**GIVEN INSTRUCTION**
Convert the data below, everything from the line containing "Task: Click the plus icon to add more options" down to the end, into a two-column CSV with the headers command and response, one row pairing each text with its answer, and each value in a single quoted field with line breaks replaced by spaces. Leave the pictures out of the result.

>> start

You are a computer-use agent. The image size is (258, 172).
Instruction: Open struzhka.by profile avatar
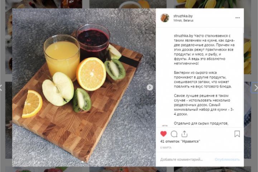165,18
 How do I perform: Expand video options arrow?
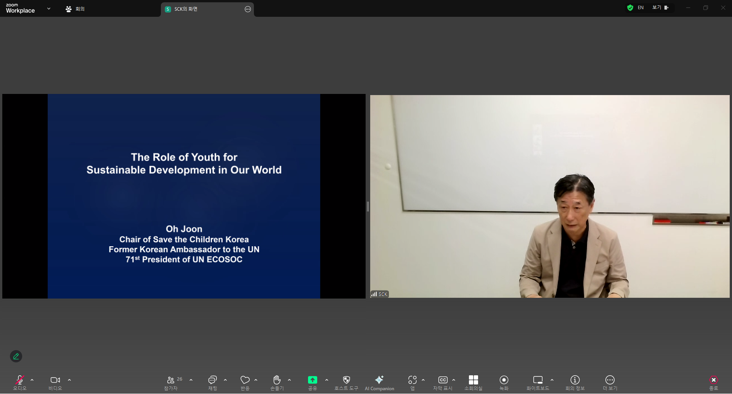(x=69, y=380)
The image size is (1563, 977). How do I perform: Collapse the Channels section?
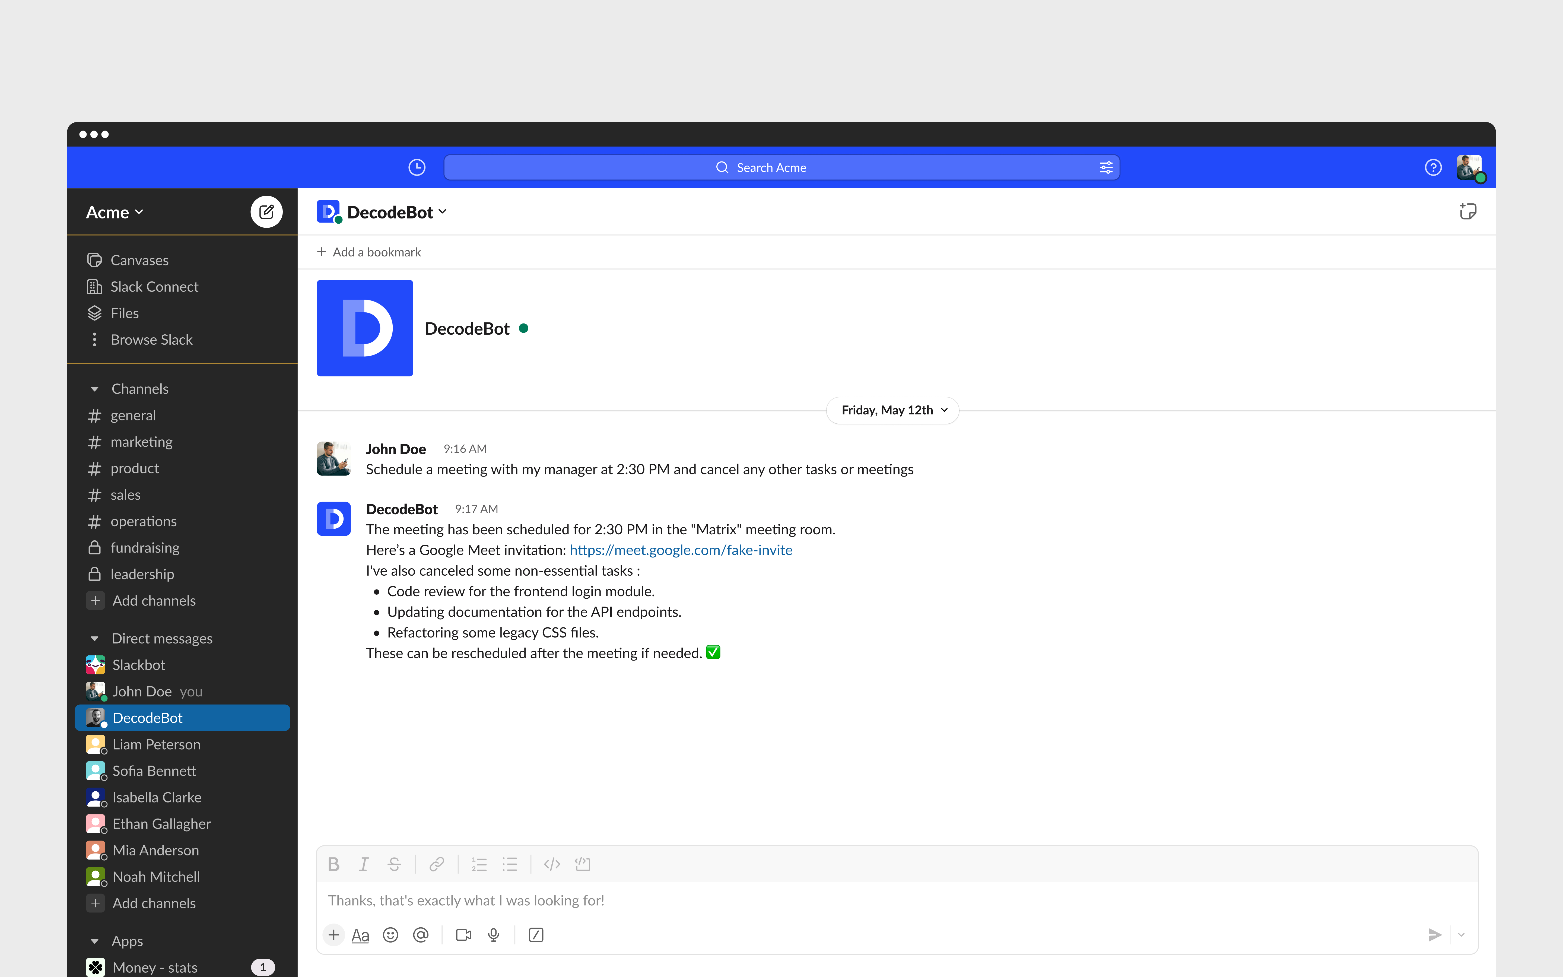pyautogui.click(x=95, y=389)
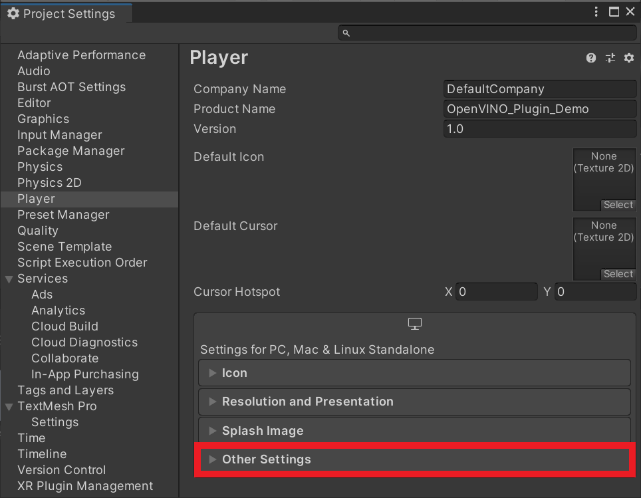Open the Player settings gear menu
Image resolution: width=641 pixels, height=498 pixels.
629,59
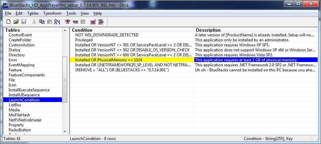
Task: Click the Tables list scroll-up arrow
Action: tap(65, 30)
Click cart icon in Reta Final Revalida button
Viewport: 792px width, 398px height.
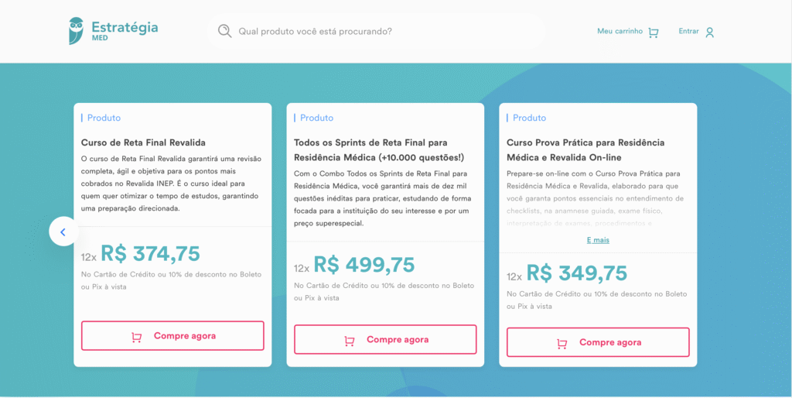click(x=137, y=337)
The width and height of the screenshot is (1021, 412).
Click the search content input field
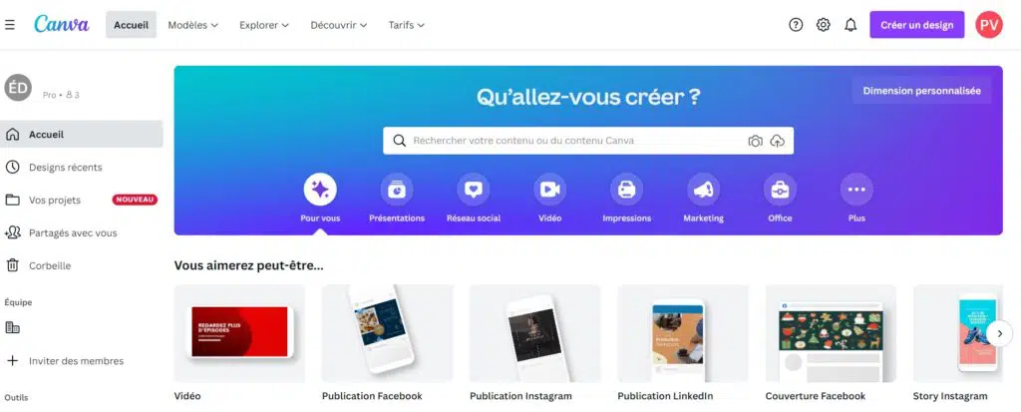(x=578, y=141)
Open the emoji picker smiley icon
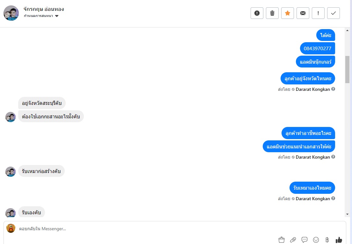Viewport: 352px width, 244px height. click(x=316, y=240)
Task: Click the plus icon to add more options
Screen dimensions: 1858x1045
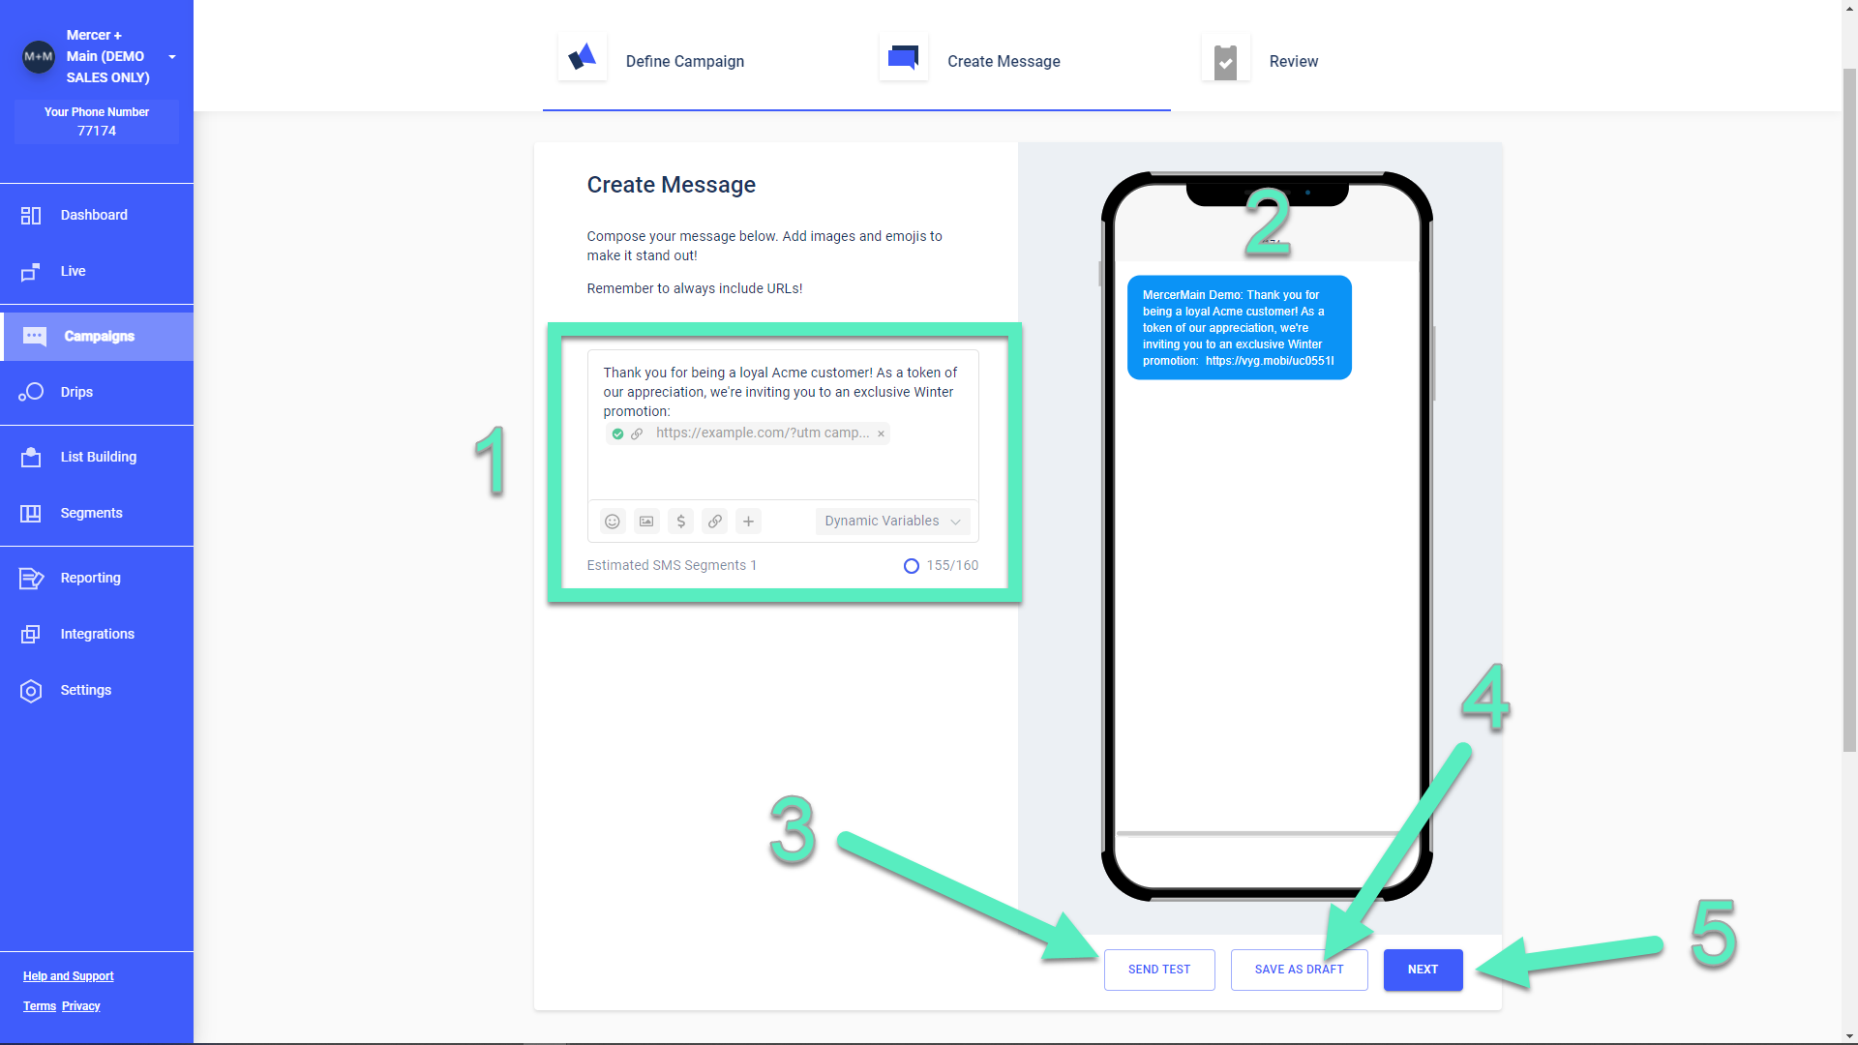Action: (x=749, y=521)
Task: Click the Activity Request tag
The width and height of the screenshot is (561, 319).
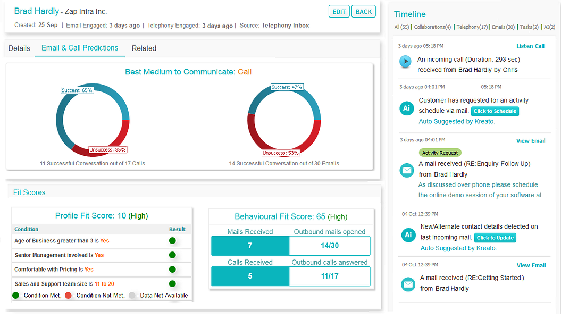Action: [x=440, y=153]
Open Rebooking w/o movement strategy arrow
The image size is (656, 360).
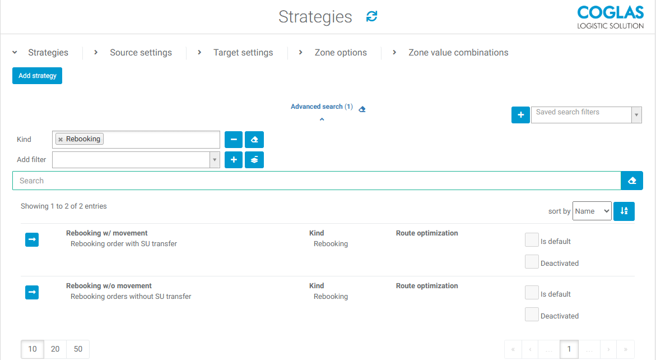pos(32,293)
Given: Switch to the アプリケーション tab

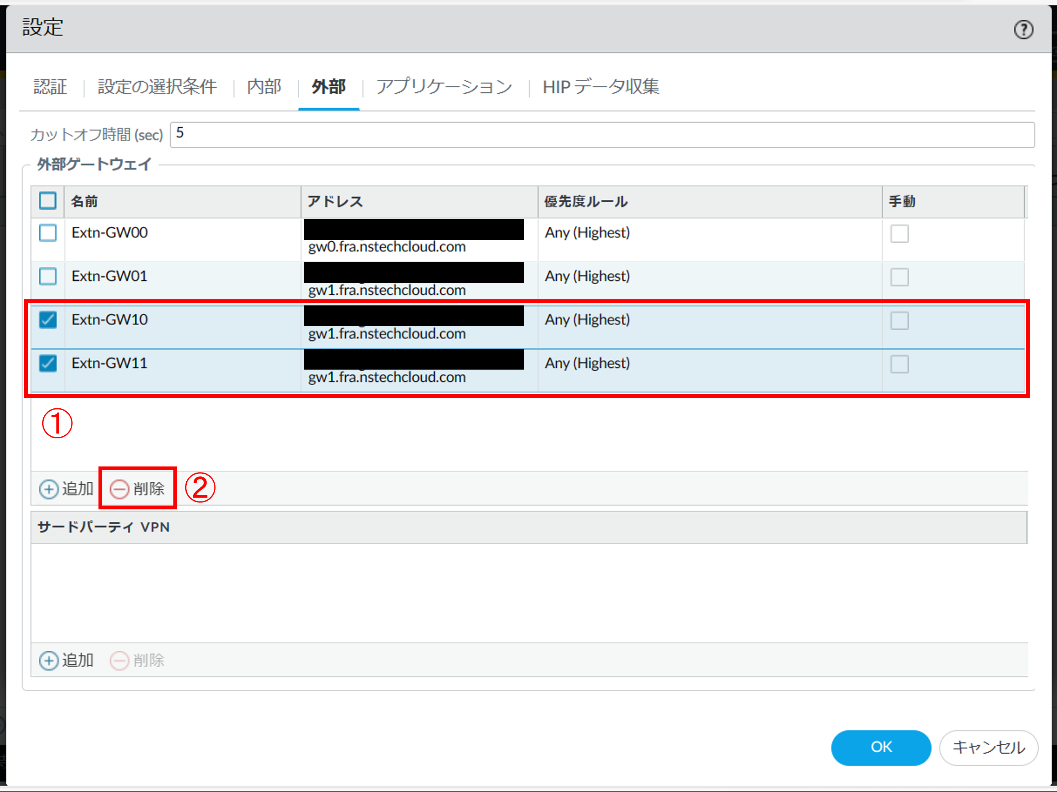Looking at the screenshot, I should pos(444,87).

>> end

**COMPLETED TASK**
command,response
"Task: Click the plus icon to add more options Screen dimensions: 1858x1045","Action: (x=749, y=521)"
"Task: Click the Activity Request tag The width and height of the screenshot is (561, 319).","Action: [x=440, y=153]"
"Open Rebooking w/o movement strategy arrow The image size is (656, 360).","pos(32,293)"
"Given: Switch to the アプリケーション tab","Looking at the screenshot, I should pos(444,87)."